--- Excerpt provided ---
.....
Hello Simon, Wednesday, April 19, 2006, 7:28:23 PM, you wrote:
GHC might well be able to make use of such stuff too. In general, one would like to be able to treat a file much like a database, as you suggest, with binary serialisation of data structures into it.
what you mean by "database"? what operations you need, in addition to sequential read and write?
GHC's serialisation also includes a simple communing-up mechanism for "leaves", especially strings. We build a kind of dictionary, to avoid repeatedly re-serialising the same string. I guess that any good binary serialisation will want to do something similar. (Or something more dynamic, a la arithmetic coding.)
arithmetic coding in Haskell? :) it will be MUCH faster to use simplest form of serialization and then call C compression library such as ziplib i just scanned ghc's Binary library and can say what features i don't implemented in my lib: 1) lazyGet/lazyPut. it's no problem to copy your implementation but i still don't understand how lazyGet should work - it share the same buffer pointer as one used in `get`. so `get` and consuming structure returned by lazyGet should interfere 2) i don't think that dictionary sharing should be part of general Binary library. but i tried to implement my lib so that this can be implemented in user code. it seems that i failed and i think that it is Haskell's drawback :) let's see: we want to use dictionary in get/put_ functions for FastString, so that large datastructure that includes strings can be serialized with just `put`. but `put` have the following signature: class Binary a where put :: OutByteStream h => h -> a -> IO () where OutByteStream defined as class OutByteStream m h where vPutByte :: h -> Word8 -> m () so, `put` only has access to OutByteStream's functions (i.e. only vPutByte) and can't deal with any data specific to user-supported stream, including it's dictionary. well, we can redefine Binary: class OutByteStream m h => Binary m h a where put :: h -> a -> m () instance Binary IO StreamWithDict FastString where put = ... -- now `put` can use functions specific for StreamWithDict but there is again catch: instance (Binary m h a) => Binary m h [a] where put h = replicateM_ (put h) here. internal call to `put` again will receive only OutByteStream dictionary! instance for FastString will just not matched!!! btw, btw. Haskell type classes has many non-obvious peculiarities. for example, it was not easy for to understand that Haskell resolve all overloading at compile time but finds what overloaded function to call at runtime (well, i can't even describe this behavior). can you recommend me paper to read about using Haskell class system? -- Best regards, Bulat mailto:Bulat.Ziganshin@gmail.com

Bulat Ziganshin wrote:
1) lazyGet/lazyPut. it's no problem to copy your implementation but i still don't understand how lazyGet should work - it share the same buffer pointer as one used in `get`. so `get` and consuming structure returned by lazyGet should interfere
lazyGet can only be used to read something that was written with lazyPut. lazyPut writes the offset of the end of the serialised data at the beginning, so that lazyGet can skip over it, and subsequent gets start from the next item in the stream.
btw, btw. Haskell type classes has many non-obvious peculiarities. for example, it was not easy for to understand that Haskell resolve all overloading at compile time but finds what overloaded function to call at runtime (well, i can't even describe this behavior). can you recommend me paper to read about using Haskell class system?
.....
--- Recorded data ---
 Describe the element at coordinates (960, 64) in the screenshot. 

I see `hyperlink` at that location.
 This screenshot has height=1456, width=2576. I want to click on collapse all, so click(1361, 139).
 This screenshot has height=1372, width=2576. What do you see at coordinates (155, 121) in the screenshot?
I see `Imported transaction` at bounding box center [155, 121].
.....
--- Tasks to complete ---
**a.** In the serialization thread, what does lazyPut write at the beginning of the serialised data?
**b.** Copy out the part of the serialization thread that opens with the words containing "Hello Simon, Wednesday, April" and closes with "structures into it.".
**c.** Using the serialization thread, decide whether each statement agrees with it:
(i) GHC's serialisation builds a dictionary so the same string is not serialised again and again.
(ii) lazyGet can read data that was written with an ordinary put.
(iii) The writer who lists missing features thinks dictionary sharing belongs in a general Binary library.

--- Final answers ---
**a.** It writes the offset of the end of the serialised data.

**b.**
Hello Simon, Wednesday, April 19, 2006, 7:28:23 PM, you wrote:
GHC might well be able to make use of such stuff too. In general, one would like to be able to treat a file much like a database, as you suggest, with binary serialisation of data structures into it.

**c.**
(i) Yes: "We build a kind of dictionary, to avoid repeatedly re-serialising the same string."
(ii) No: "lazyGet can only be used to read something that was written with lazyPut."
(iii) No: "i don't think that dictionary sharing should be part of general Binary library."